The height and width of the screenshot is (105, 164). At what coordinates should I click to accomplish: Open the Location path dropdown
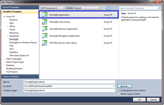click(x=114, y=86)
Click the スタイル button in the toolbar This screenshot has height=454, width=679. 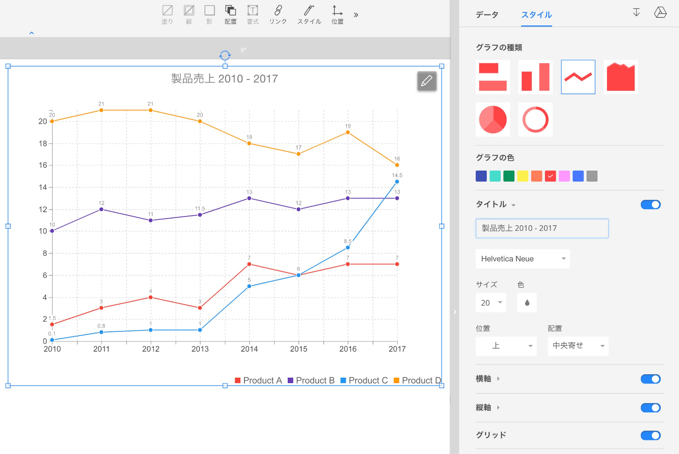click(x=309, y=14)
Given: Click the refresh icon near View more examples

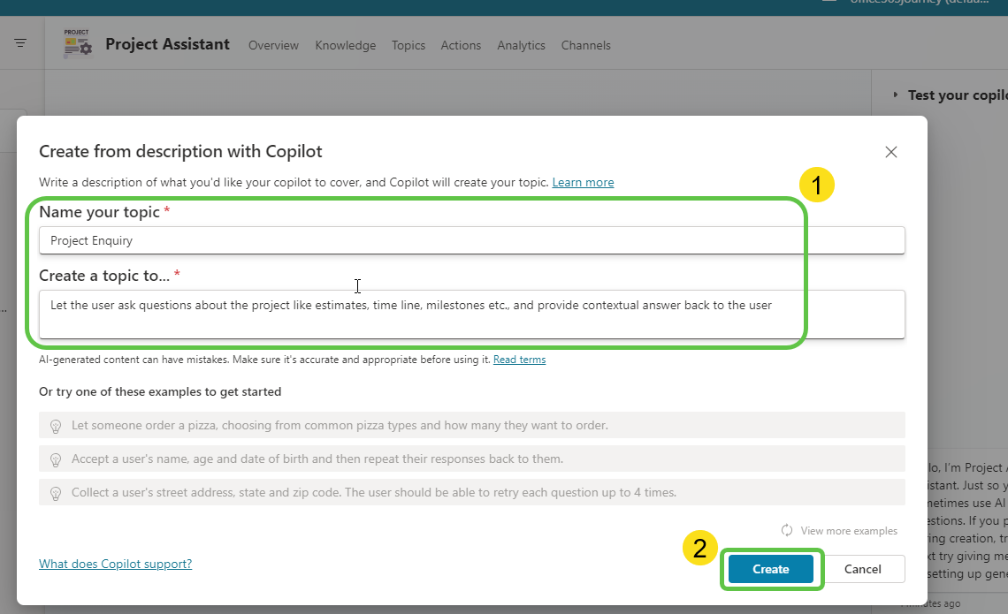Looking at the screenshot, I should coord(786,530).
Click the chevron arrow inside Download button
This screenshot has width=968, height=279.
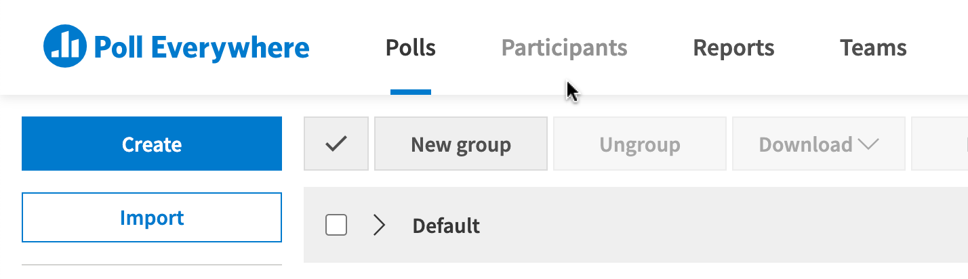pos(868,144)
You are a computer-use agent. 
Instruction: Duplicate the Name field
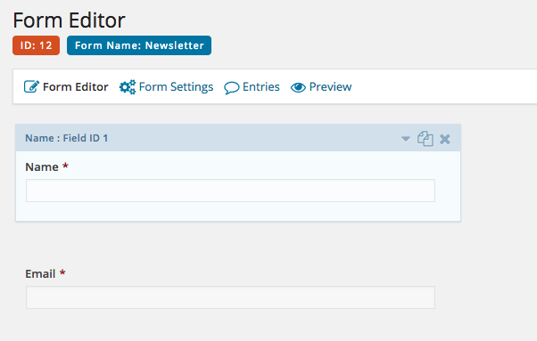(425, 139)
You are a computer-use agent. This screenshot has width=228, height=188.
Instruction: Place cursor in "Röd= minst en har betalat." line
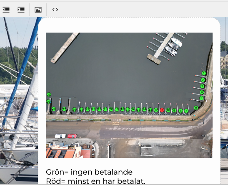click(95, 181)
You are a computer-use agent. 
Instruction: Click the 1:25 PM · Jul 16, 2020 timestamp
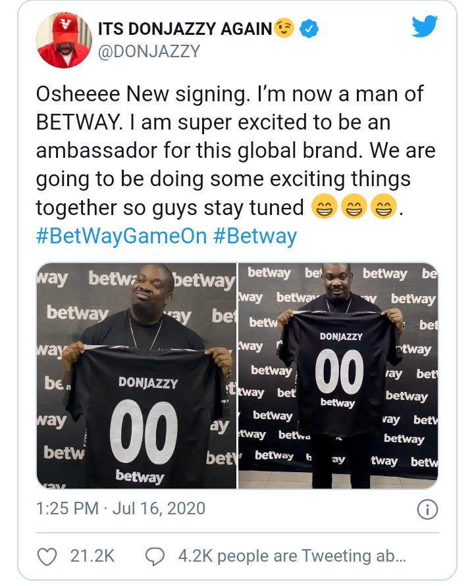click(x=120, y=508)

WHAT YOU HAVE TO DO:
Every line between the one containing "This screenshot has width=968, height=279." and the last line of the data above, both included, should be copied exactly, but not the pictures.

TASK SOLUTION:
This screenshot has width=968, height=279.
pos(868,144)
You are a computer-use agent. 
Instruction: Duplicate the Name field
(425, 139)
You are a computer-use agent. This screenshot has width=228, height=188.
Instruction: Place cursor in "Röd= minst en har betalat." line
click(95, 181)
You are a computer-use agent. 
Instruction: Click the 1:25 PM · Jul 16, 2020 timestamp
click(x=120, y=508)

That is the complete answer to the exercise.